The new bill will allow Masak to act decisively against suspicious financial activity. The regulator will not only have the ability to freeze accounts in banks, payment services, and electronic money issuers, but also extend its reach to cryptocurrency platforms. In addition, the proposal introduces several critical measures: setting transaction limits, blocking mobile banking services, and blacklisting crypto addresses linked to criminal activities. These powers, if enacted, could significantly reshape how digital assets are monitored and controlled in Turkey.
One of the central goals of the initiative is to combat the growing issue of so-called “rented accounts.” In this fraudulent practice, criminals pay individuals for access to their banking or crypto accounts, which are then used for money laundering, illegal betting, or scams.

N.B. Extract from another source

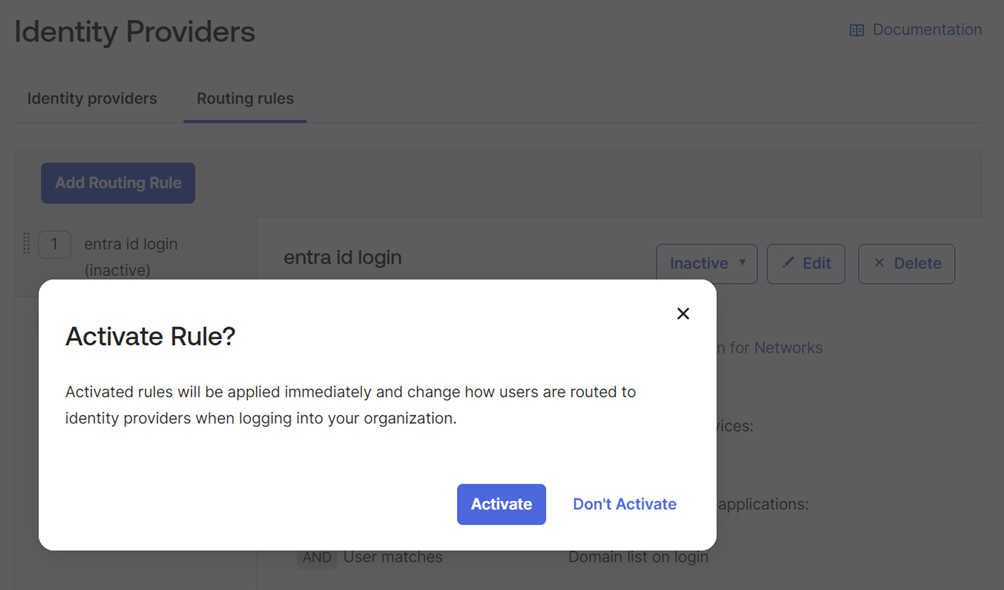The width and height of the screenshot is (1004, 590).
Task: Grab the drag handle beside rule 1
Action: pos(26,244)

By targeting these schemes, Turkish authorities aim to reduce one of the most pressing loopholes exploited in the financial system.
The legislation is expected to be introduced as part of Turkey’s 11th judicial package in the upcoming legislative year. However, sources caution that the final text could undergo revisions or face delays during parliamentary review. If passed, the law would represent a significant milestone in Turkey’s evolving anti-money laundering (AML) framework.

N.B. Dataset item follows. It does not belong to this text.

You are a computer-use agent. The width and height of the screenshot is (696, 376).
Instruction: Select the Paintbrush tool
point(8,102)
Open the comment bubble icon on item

Masak already plays a critical role in collecting and analyzing suspicious transaction data, referring cases to prosecutors, and ensuring that Turkey aligns with international financial crime standards. Expanding its powers is seen as essential for addressing the growing risks associated with digital assets, especially as cryptocurrency adoption in Turkey continues to rise amid inflationary pressures on the lira.
Bloomberg sources note that these measures are also designed to improve Turkey’s compliance score with the FATF, which has placed the country under close observation in recent years. Meeting these requirements is crucial not only for the stability of Turkey’s financial system but also for maintaining trust with international partners and investors.

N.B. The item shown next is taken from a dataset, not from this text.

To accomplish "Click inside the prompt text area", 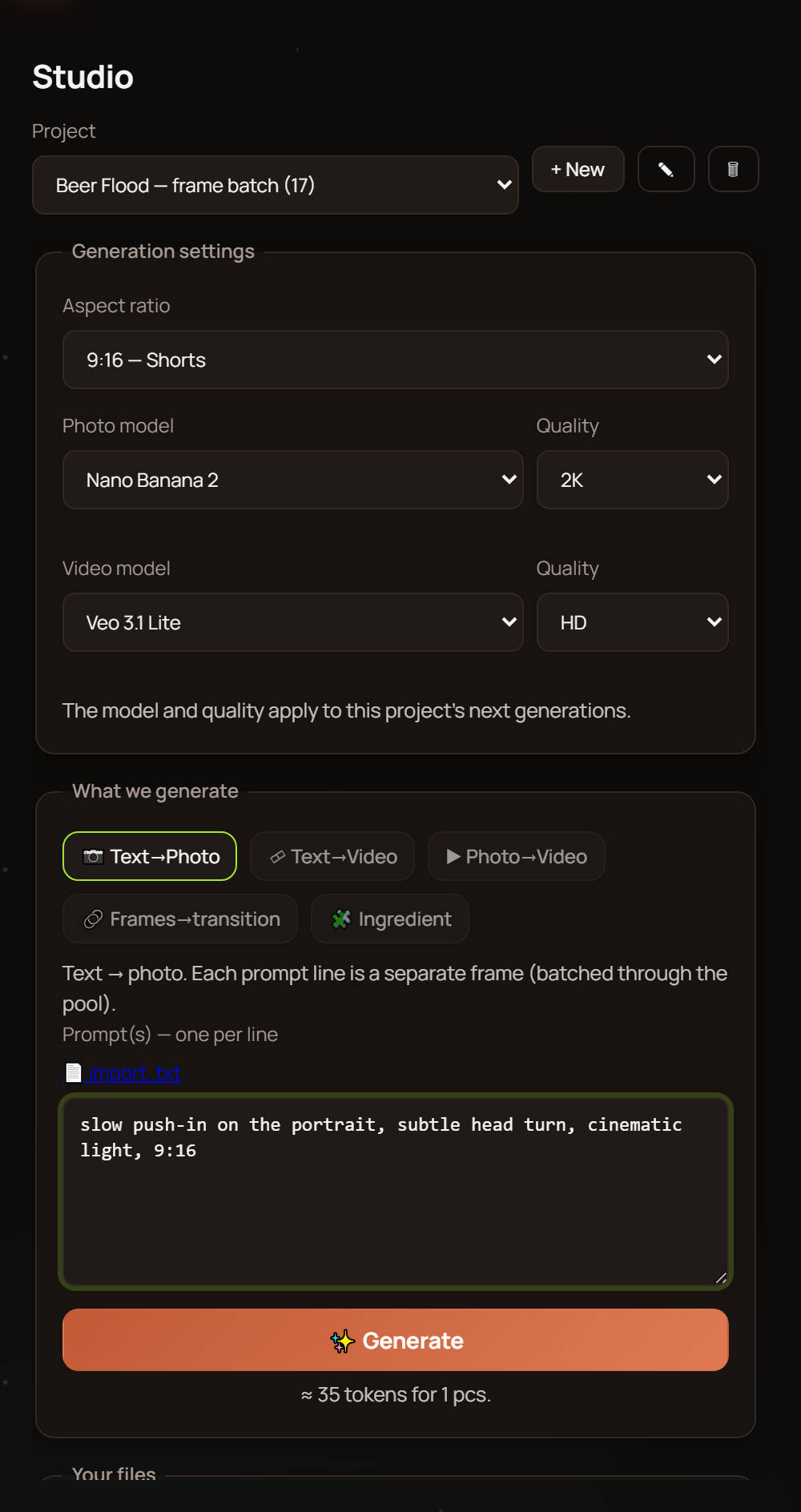I will (x=396, y=1192).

In conclusion, Turkey’s move to empower Masak with enhanced oversight over both traditional and crypto accounts marks a pivotal moment in its regulatory evolution. By focusing on AML enforcement, suspicious transaction monitoring, and crypto blacklisting, the country is signaling a strong commitment to financial transparency. For the crypto industry, however, this could mean stricter operating conditions, with platforms and users needing to adapt quickly to the incoming wave of regulatory scrutiny.